The actors' own names, along with much of their real-life stories, were used for their characters in both films, which features graphic sexual scenes. The production of both films was aided by the gay pornographic studio NakedSword. This led to the full-length film being refused exemption from classification, which would have allowed it to screen at the Melbourne Queer Film Festival, a decision to which actor James Franco (who invited Mathews to collaborate on Franco's film Interior. Leather Bar.) reacted negatively.

==2010 short film==

===Cast===
- Jesse Metzger as Jesse
- Brenden Gregory as Brenden

===Plot===
Jesse and Brenden playfully negotiate their way toward having sex together for the first time on Metzger's last night in San Francisco before he returns to the Midwest.

==2012 film==

===Cast===
- Jesse Metzger as Jesse: a performance-arts director and the main character, who's forced to move back to his hometown
- Brontez Purnell as Brontez: a friend of Jesse, who works at a clothing shop
- Ben Jasper as Ben: Jesse's ex-boyfriend, who works in advertising and stops by to say goodbye
- Keith McDonald as Keith: Jesse's friend and roommate
- Wayne Bumb as Wayne
- Ferrin Solano as Ferrin: Wayne's boyfriend, who moves in with Wayne
- Jorge Rodolfo as Jorge: Wayne's friend, of whom Ferrin is initially jealous, but who eventually joins Wayne and Ferrin for a threesome
- Peter Knegt as Peter: Jesse's one-night stand
- Others
- Shannon O'Malley as Shannon
- Courtney Trouble as Courtney
- Bob Mathews as Jesse's Dad (voice)
- Justin Time as Boy Outside of Aunt Charlie's
- Mike Ojeda as Boy Outside of Aunt Charlie's
- Ginno Castro as Party Person
- Ryan Crowder as Party Person

===Plot===
Jesse Metzger, a gay man in his mid-30s who works in the domain of performance arts, finds himself forced to move back to his hometown because he can no longer afford living in San Francisco.

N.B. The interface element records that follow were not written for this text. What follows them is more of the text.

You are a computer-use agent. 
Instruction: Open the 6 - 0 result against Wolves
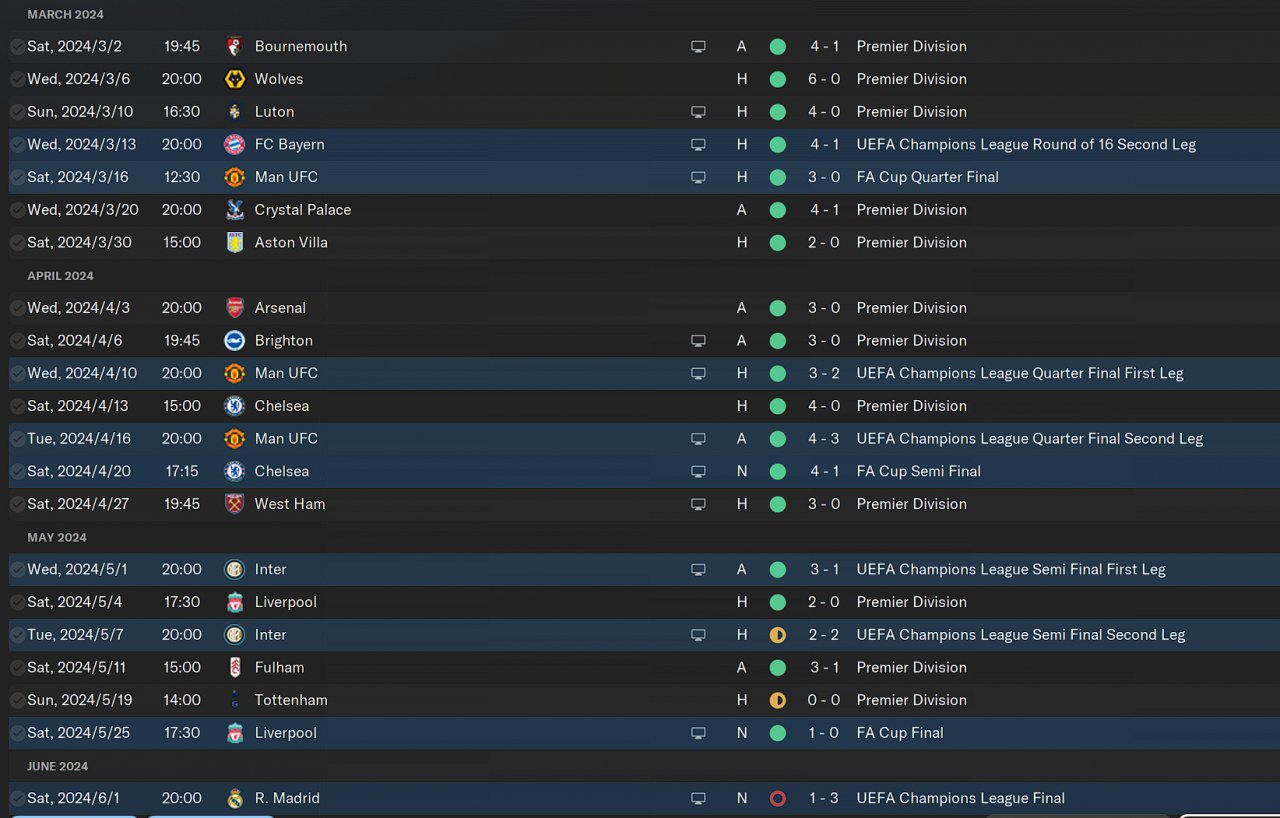[x=824, y=79]
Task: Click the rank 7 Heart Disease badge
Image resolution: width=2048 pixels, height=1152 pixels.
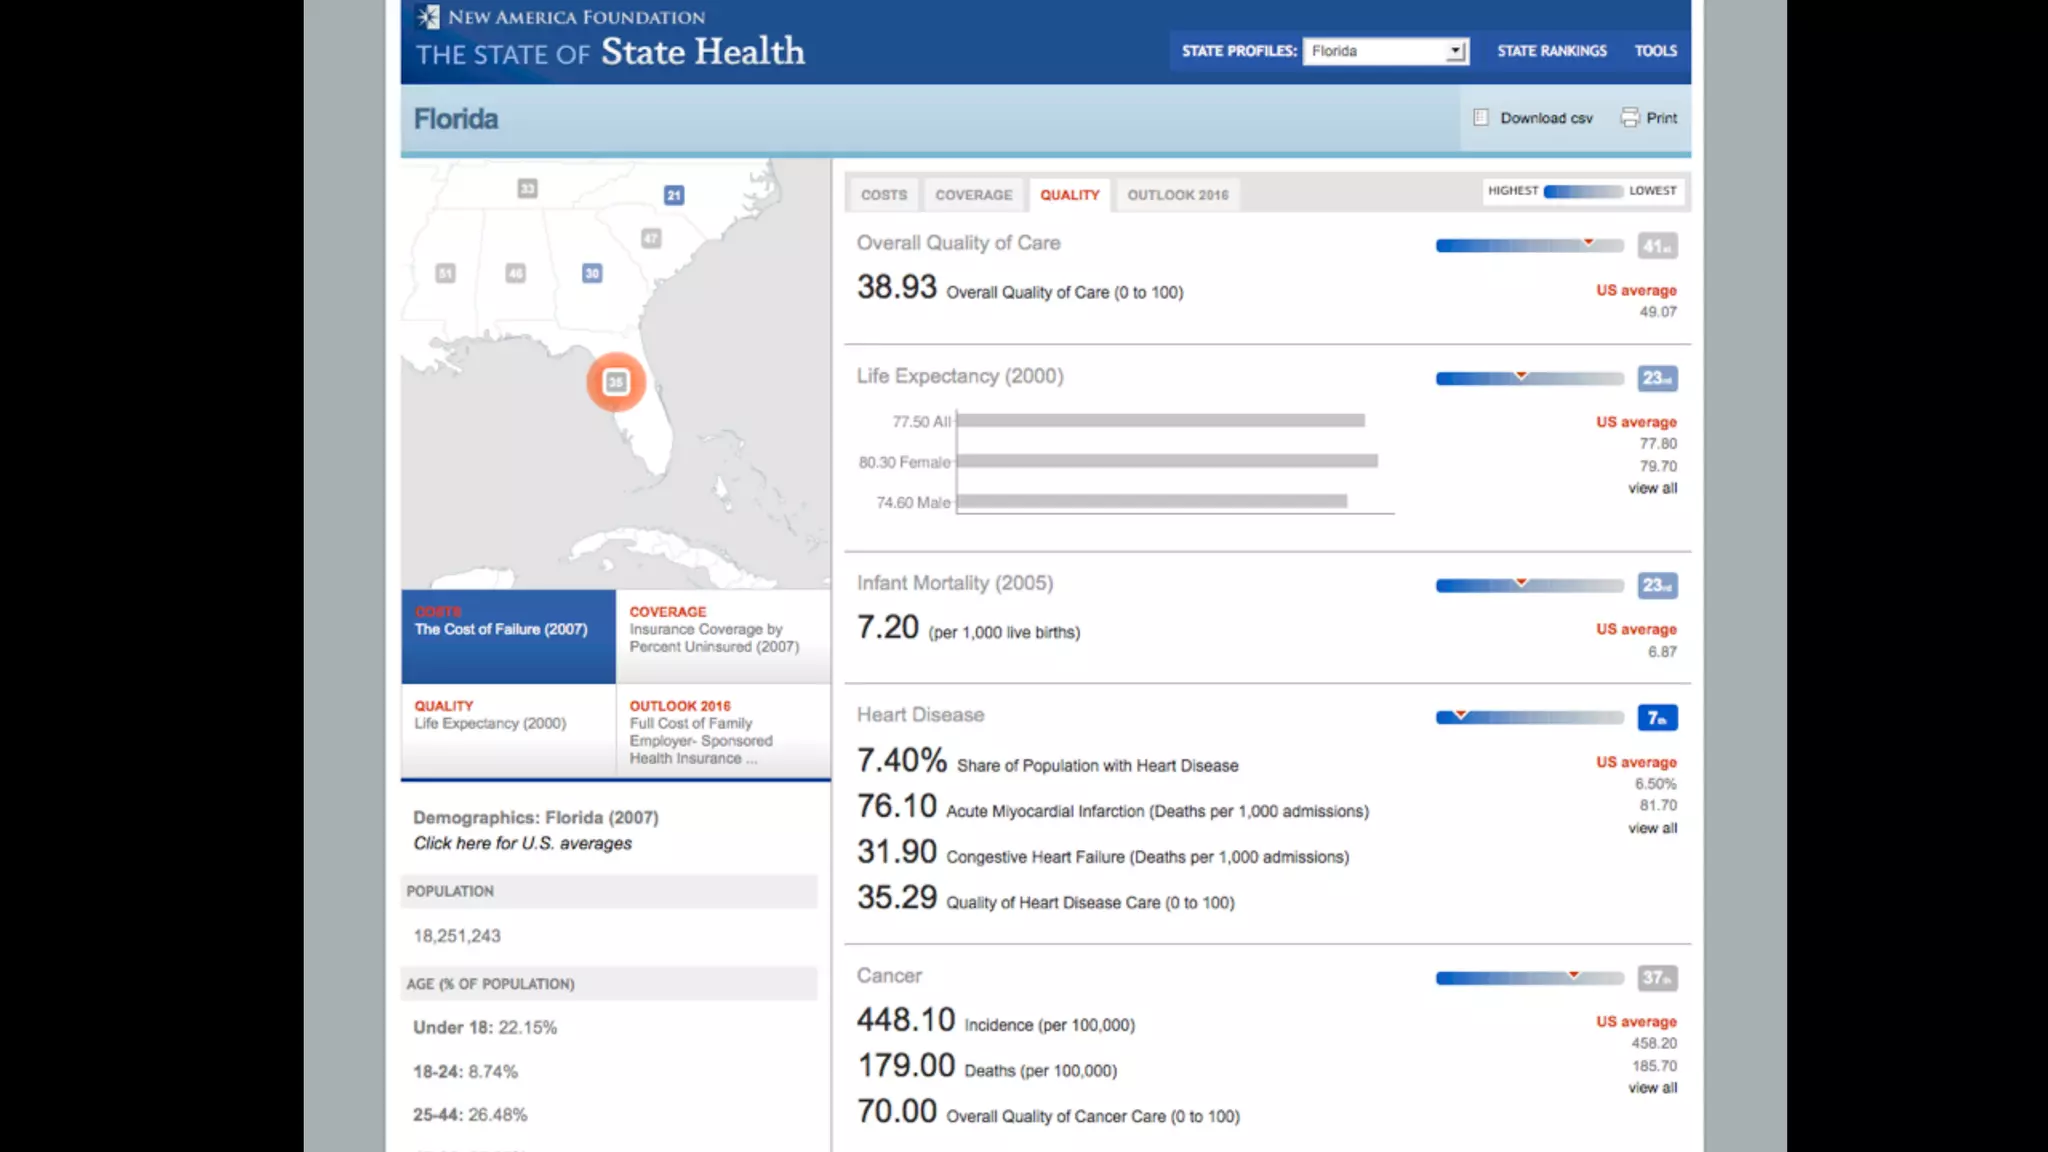Action: tap(1657, 718)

As he plans his move, his best friend Wayne is having his boyfriend Ferrin move in. The two have trouble acclimating through the movie, and Ferrin is worried about Wayne's increasing interest in Jorge, a friend of Wayne.

Jesse discusses his fears about moving with his other roommate, Keith, who seems to always help Jesse by saying the right things. Meanwhile, Jesse is having trouble with his job, which involves creativity, a quality he is losing under all the pressure. He contacts his ex-boyfriend Ben to say goodbye. Ben is excited, and goes shopping to impress Jesse, where he meets with friend Brontez. The two chat and agree to meet in a goodbye party for Jesse, which Wayne had planned for later that night. Jesse, despite having reminisced his love-making with Ben, and Ben feel good about meeting each other, but upon meeting, they both realize their feelings are gone. Later that day, Ben calls Brontez to confirm seeing him later at night in Jesse's party.

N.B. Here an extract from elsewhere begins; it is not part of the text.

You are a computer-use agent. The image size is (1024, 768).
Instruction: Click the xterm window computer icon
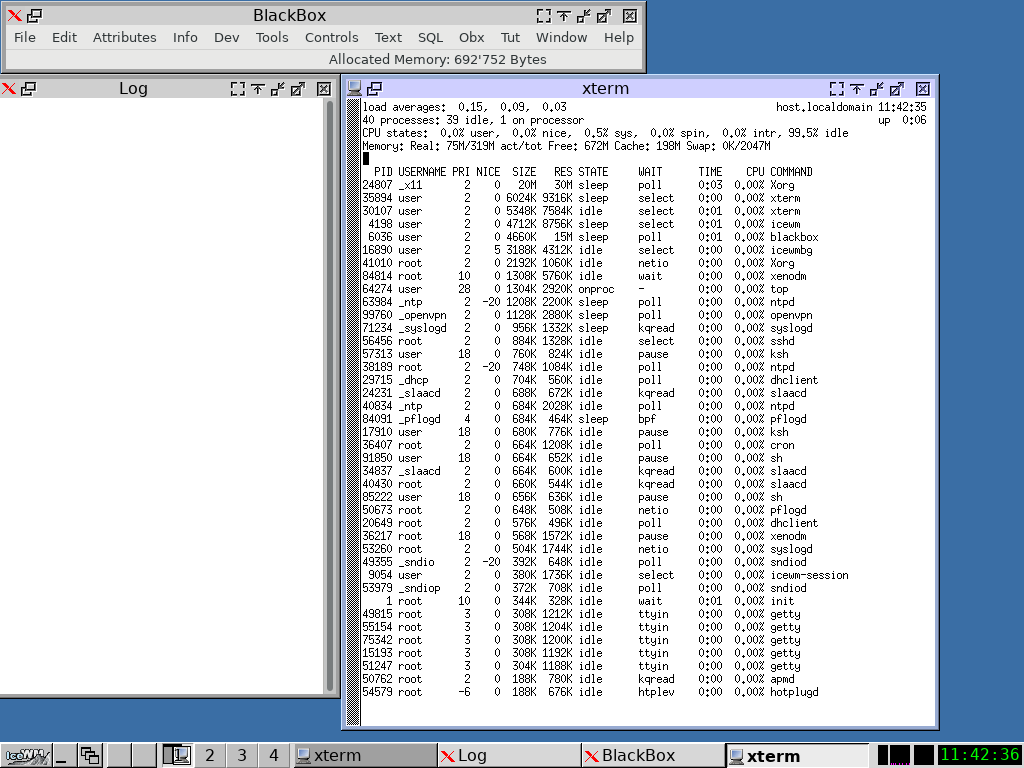pyautogui.click(x=354, y=88)
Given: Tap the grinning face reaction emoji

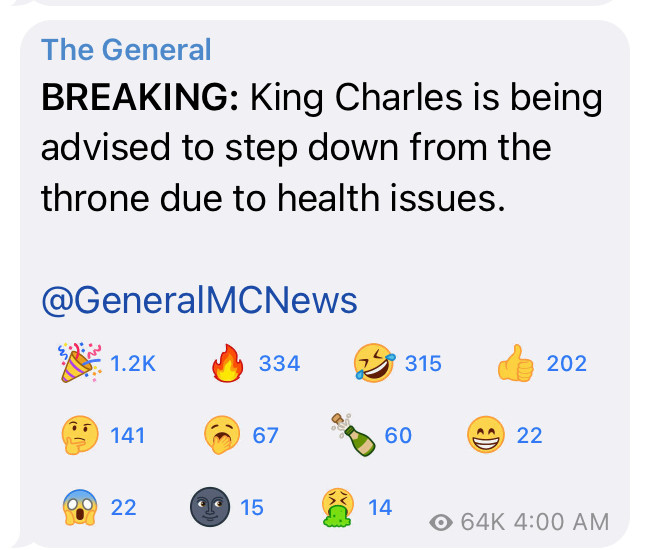Looking at the screenshot, I should (x=487, y=435).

At the party, Jesse does not show up and stays downstairs with Keith, who is leaving for the weekend. The guests arrive. Ferrin suggests a threesome with Wayne and Jorge, to which they both agree. During the sex, Jorge leaves the two lovers. Meanwhile, Ben and Brontez flirt and eventually have sex. Downstairs, Jesse wears Keith's clothes and lays down listening to music. Keith shows up, surprising Jesse. The two chat until their sexual tension reaches the point where they have sex, which is interrupted by Jesse, who tells Keith that this "isn't what he wants."

In the morning, Ben picks up Jesse. On their way to the airport, Jesse laughs loudly, claiming he is, despite his fears, strangely excited.

==Production==
I Want Your Love is about gay relationships among a group of San Francisco friends. The short film was released in April 2010, with the cooperation of NakedSword, a gay porn studio, and proceeded to be shown at a number of LGBT film festivals around the world. The full-length film was shown at a number of LGBT film festivals in 2012.

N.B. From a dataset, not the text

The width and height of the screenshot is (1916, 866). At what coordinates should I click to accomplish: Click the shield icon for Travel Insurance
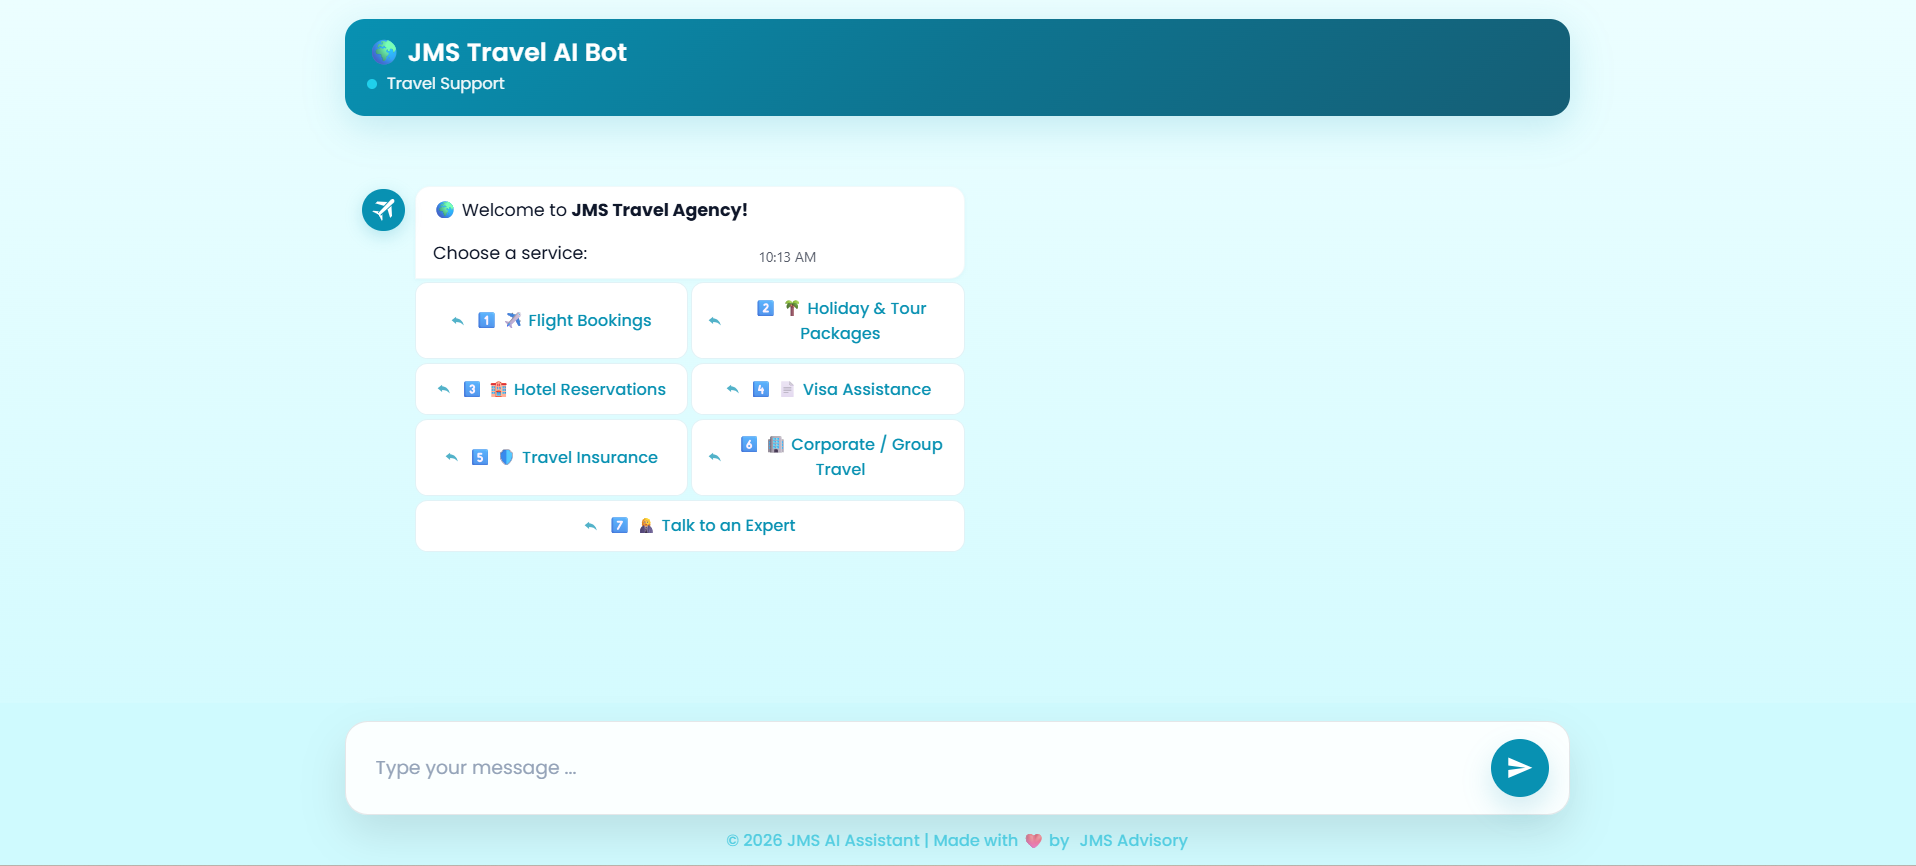[x=506, y=457]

==Restriction in Australia==
The Australian Classification Board denied I Want Your Love festival exemption for the Sydney Mardi Gras Film Festival. The move has been controversial, with critics highlighting the fact that Donkey Love, a documentary about zoophilia in Colombia, was permitted to screen at the Sydney Underground Film Festival. In 2013, actor James Franco spoke out in defense of the film, stating that the refusal to grant a festival exemption to the film was "hypocritical" and "an embarrassment".